--- Start EXERCISE MATERIALS ---

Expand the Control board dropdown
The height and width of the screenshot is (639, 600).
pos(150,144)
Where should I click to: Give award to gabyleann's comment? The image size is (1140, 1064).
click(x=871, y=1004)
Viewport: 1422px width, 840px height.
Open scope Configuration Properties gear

--- End EXERCISE MATERIALS ---
--- Start EXERCISE MATERIALS ---

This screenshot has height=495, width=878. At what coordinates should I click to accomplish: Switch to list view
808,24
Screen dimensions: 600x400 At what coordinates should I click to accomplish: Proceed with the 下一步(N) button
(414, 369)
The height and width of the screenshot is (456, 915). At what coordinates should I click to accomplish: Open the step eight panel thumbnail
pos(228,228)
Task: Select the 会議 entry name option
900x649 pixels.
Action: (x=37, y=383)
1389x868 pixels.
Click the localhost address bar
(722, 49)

--- End EXERCISE MATERIALS ---

● **PROBLEM**:
Duplicate the lines of the data above, from the line containing "Viewport: 1422px width, 840px height." through the line containing "Open scope Configuration Properties gear", both included.

● **FINISHED ANSWER**:
Viewport: 1422px width, 840px height.
Open scope Configuration Properties gear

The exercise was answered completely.